Every once in a while one will pick up a Mauser and working the bolt is a revelation, it is butter smooth throughout its whole cycle (when compared with other Mauser rifles).

Easily the best one I've ever handled was a Husky built on the usual FN action, it just flowed from uncocked to bolt open to closed and cocked again, and like a mug I never bought it. It was literally as nice to cycle as the best Mannlicher I've tried. None of the top custom rifles I've had the pleasure of handling over the years were in the same league. I have four Oberndorf original sporting rifles and none of them are what I'd call butter smooth either (and don't go to talking about the inherent "bolt slop" that the 98 design has, this is entirely different to that).
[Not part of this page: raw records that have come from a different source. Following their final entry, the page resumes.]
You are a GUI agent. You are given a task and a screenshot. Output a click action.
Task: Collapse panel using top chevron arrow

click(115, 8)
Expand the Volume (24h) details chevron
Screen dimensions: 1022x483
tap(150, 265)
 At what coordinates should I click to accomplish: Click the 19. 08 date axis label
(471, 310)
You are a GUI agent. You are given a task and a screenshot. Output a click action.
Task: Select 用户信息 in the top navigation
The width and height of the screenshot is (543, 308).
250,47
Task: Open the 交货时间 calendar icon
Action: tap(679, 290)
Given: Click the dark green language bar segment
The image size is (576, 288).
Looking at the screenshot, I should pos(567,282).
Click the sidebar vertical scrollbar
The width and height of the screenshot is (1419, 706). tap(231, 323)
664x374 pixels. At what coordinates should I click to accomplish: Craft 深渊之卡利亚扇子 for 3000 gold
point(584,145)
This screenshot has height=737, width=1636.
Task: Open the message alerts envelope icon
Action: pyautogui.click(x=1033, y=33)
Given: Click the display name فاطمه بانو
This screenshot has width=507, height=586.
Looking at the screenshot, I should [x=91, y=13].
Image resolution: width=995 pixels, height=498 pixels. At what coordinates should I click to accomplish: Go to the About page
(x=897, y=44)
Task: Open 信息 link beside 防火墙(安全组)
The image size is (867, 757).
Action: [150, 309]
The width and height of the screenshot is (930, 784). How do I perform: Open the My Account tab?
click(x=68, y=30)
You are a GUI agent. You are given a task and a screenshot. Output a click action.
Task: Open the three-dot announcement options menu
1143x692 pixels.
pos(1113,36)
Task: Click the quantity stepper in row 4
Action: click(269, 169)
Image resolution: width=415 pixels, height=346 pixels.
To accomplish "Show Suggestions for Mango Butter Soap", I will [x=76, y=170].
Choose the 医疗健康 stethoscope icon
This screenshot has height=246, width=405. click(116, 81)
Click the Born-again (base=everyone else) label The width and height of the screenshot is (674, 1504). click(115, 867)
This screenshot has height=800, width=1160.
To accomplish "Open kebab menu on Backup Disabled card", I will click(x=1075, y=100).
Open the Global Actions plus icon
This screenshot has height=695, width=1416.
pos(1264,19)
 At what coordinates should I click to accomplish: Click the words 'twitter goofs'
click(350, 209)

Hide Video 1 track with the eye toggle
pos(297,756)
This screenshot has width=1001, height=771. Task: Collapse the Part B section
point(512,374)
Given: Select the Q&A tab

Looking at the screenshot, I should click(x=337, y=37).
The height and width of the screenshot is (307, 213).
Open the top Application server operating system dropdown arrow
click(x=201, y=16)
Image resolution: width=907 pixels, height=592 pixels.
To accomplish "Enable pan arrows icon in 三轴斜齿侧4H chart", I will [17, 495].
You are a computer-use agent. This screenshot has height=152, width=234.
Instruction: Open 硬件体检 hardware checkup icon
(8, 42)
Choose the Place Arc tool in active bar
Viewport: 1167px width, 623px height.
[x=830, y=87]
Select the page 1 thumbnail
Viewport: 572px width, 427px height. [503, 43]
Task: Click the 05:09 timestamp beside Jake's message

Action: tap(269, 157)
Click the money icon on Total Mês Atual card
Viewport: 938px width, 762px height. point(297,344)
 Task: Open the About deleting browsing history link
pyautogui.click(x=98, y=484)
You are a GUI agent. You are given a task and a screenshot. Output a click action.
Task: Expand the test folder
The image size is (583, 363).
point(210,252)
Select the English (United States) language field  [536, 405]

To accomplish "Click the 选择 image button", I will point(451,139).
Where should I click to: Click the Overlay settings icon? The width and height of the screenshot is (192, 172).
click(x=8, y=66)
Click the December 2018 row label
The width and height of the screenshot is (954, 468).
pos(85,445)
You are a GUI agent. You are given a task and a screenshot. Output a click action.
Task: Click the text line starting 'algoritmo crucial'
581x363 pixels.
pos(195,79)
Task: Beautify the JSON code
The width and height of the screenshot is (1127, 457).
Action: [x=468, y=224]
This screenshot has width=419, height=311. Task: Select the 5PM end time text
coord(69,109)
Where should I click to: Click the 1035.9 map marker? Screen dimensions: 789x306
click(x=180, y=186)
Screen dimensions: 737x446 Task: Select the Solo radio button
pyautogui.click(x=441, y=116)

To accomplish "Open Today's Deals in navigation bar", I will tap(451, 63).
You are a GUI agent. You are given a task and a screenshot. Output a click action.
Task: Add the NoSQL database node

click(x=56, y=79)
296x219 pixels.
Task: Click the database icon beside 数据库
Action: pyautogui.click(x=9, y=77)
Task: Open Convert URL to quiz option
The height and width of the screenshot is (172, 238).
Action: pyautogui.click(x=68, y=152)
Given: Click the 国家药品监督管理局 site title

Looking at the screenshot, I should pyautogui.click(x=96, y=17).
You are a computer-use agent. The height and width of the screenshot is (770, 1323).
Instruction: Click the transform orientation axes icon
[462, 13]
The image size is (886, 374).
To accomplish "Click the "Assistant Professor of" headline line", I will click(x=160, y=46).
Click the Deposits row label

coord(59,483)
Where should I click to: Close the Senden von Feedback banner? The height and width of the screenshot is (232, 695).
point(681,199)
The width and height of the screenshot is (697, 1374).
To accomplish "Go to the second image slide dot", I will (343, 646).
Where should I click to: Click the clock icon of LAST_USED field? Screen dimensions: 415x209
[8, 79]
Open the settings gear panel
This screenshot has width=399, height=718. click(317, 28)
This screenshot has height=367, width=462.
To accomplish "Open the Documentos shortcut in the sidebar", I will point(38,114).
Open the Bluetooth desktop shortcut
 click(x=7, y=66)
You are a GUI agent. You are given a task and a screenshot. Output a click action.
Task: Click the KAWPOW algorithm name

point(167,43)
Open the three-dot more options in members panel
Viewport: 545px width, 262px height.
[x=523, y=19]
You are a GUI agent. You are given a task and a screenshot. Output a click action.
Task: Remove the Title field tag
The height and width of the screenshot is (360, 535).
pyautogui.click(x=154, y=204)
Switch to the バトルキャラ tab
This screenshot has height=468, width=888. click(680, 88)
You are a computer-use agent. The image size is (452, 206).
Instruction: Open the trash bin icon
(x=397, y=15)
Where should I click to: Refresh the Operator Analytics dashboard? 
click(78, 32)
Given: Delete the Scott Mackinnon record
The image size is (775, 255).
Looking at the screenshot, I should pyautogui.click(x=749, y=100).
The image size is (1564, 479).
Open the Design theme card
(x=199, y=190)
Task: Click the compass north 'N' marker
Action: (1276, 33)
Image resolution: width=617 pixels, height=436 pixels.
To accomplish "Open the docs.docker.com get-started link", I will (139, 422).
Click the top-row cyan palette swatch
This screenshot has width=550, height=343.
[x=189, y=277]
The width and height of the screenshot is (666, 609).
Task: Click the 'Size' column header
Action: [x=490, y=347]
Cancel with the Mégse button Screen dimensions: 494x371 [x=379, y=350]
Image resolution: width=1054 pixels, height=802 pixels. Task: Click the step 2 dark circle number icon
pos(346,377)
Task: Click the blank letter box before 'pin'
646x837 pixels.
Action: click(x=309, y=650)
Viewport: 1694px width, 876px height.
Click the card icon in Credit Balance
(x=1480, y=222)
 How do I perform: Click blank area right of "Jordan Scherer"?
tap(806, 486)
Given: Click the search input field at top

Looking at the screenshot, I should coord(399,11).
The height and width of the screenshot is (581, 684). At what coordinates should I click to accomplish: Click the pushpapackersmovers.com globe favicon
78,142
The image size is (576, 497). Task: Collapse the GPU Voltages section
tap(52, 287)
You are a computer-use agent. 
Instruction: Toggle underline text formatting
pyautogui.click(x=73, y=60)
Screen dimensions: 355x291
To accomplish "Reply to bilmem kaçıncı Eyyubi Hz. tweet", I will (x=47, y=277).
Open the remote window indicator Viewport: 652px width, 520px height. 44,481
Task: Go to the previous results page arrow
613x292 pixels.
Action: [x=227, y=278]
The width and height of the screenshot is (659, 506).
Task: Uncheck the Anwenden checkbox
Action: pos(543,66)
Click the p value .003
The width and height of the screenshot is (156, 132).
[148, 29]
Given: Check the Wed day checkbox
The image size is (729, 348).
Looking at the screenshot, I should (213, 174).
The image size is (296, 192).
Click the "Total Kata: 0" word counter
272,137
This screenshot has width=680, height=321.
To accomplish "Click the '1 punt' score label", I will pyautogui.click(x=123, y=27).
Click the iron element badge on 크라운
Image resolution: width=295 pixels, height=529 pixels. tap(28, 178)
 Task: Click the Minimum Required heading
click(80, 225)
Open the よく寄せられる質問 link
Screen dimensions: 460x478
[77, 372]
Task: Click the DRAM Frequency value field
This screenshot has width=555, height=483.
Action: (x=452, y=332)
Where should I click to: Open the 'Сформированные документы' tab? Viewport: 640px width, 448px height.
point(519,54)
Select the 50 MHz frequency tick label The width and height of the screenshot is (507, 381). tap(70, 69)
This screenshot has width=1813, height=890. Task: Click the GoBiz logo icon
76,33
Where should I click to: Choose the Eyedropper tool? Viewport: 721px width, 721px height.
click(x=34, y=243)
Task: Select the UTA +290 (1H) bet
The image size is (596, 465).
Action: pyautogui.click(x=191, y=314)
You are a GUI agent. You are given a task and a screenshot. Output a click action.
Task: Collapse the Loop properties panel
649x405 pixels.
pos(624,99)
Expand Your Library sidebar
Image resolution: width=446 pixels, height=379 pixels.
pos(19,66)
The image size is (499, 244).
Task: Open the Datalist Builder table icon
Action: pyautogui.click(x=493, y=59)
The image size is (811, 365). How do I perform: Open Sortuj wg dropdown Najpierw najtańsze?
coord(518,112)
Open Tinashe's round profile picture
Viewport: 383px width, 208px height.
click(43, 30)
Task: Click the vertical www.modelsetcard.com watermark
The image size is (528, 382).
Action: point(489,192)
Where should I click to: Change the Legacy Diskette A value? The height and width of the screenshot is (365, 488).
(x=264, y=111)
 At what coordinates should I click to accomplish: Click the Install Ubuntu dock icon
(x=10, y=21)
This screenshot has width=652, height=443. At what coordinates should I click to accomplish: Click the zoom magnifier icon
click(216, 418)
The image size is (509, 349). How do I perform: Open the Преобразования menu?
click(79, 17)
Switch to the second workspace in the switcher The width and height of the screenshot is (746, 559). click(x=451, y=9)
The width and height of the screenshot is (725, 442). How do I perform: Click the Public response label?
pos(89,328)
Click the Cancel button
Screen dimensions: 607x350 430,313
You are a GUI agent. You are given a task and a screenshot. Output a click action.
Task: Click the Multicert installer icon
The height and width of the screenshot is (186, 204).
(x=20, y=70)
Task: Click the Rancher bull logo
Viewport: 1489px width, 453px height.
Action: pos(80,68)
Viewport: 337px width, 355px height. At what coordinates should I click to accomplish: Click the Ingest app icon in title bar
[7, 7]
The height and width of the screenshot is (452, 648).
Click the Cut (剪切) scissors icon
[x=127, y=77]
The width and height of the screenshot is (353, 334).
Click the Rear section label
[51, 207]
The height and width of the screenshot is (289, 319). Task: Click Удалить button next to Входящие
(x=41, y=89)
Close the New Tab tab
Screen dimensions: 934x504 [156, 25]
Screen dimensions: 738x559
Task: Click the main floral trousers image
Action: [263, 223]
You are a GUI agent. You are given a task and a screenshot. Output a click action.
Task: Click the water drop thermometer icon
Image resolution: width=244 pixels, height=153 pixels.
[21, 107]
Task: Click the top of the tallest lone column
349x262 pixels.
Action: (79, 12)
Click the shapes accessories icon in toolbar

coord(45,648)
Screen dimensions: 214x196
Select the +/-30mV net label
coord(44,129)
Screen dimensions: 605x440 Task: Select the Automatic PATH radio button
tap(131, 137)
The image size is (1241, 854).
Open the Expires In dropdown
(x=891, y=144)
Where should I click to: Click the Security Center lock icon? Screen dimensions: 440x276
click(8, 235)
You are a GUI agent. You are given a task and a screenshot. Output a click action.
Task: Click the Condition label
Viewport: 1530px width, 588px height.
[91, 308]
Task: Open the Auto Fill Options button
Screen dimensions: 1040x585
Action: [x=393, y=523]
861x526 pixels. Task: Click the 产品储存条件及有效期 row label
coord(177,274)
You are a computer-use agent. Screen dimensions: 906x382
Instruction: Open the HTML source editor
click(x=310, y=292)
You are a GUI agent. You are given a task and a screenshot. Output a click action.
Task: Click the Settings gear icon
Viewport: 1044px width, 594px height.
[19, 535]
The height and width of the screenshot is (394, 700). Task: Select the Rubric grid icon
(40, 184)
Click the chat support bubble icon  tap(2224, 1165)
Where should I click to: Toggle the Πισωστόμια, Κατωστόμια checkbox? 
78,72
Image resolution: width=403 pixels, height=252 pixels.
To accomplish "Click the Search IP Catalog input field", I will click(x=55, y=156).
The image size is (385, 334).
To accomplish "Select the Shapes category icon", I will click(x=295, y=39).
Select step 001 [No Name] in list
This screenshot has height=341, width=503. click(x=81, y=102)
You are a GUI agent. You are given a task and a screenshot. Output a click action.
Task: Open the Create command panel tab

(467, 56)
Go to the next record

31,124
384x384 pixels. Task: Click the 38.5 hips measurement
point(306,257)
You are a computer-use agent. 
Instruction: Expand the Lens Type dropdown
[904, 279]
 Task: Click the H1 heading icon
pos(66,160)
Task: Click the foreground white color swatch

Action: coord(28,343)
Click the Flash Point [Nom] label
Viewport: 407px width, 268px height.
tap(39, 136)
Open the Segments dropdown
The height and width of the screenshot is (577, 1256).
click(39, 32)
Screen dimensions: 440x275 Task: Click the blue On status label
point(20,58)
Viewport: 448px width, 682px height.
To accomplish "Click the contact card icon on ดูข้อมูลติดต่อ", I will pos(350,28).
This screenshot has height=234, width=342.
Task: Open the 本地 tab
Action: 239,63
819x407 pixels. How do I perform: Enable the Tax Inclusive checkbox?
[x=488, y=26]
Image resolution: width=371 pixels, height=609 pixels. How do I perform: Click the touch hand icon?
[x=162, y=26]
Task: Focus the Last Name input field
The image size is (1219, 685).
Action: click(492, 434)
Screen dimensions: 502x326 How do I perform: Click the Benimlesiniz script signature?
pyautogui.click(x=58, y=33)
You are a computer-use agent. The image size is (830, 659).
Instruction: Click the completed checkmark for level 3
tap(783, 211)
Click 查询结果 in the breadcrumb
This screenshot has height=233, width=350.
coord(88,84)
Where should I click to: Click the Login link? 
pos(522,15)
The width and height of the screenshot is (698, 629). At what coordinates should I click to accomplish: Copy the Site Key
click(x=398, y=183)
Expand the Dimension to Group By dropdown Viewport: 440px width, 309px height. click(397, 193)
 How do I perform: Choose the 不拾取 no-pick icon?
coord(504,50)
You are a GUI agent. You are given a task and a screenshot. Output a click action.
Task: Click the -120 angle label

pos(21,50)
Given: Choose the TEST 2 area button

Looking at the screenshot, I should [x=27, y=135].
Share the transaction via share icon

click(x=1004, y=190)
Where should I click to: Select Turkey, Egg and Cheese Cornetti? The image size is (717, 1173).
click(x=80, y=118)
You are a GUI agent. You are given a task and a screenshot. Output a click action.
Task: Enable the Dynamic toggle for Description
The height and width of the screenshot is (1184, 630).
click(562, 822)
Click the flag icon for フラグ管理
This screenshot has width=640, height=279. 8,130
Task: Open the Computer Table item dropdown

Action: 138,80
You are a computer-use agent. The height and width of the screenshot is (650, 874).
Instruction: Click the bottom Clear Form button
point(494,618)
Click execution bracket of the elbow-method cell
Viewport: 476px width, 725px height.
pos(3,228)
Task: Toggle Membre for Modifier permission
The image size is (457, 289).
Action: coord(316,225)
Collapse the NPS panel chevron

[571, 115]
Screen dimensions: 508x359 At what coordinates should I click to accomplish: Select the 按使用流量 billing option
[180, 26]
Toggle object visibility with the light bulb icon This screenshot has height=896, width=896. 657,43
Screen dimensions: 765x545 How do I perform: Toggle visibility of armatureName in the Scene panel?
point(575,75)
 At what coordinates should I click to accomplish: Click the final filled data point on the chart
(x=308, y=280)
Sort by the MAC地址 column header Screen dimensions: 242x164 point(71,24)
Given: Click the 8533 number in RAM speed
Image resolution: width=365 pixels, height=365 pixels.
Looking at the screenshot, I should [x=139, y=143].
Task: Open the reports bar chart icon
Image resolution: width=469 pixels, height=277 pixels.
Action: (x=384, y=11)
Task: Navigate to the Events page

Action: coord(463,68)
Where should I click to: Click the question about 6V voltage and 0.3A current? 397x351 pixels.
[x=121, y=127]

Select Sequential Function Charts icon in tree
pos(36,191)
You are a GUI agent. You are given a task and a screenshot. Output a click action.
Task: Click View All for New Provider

I just read an article on finishing (materials/hardening etc) the blocks of falling block rifles over on the ASSRA forum and the thinking that goes into making a block that is strong and smooth - its to do with finish and hardening.

It got me thinking about the Mausers I hunt with and why they vary - but most importantly how to improve them. I have read that the timing of the cocking cycle Mauser action is critical, and the relative hardness of the receiver and bolt parts.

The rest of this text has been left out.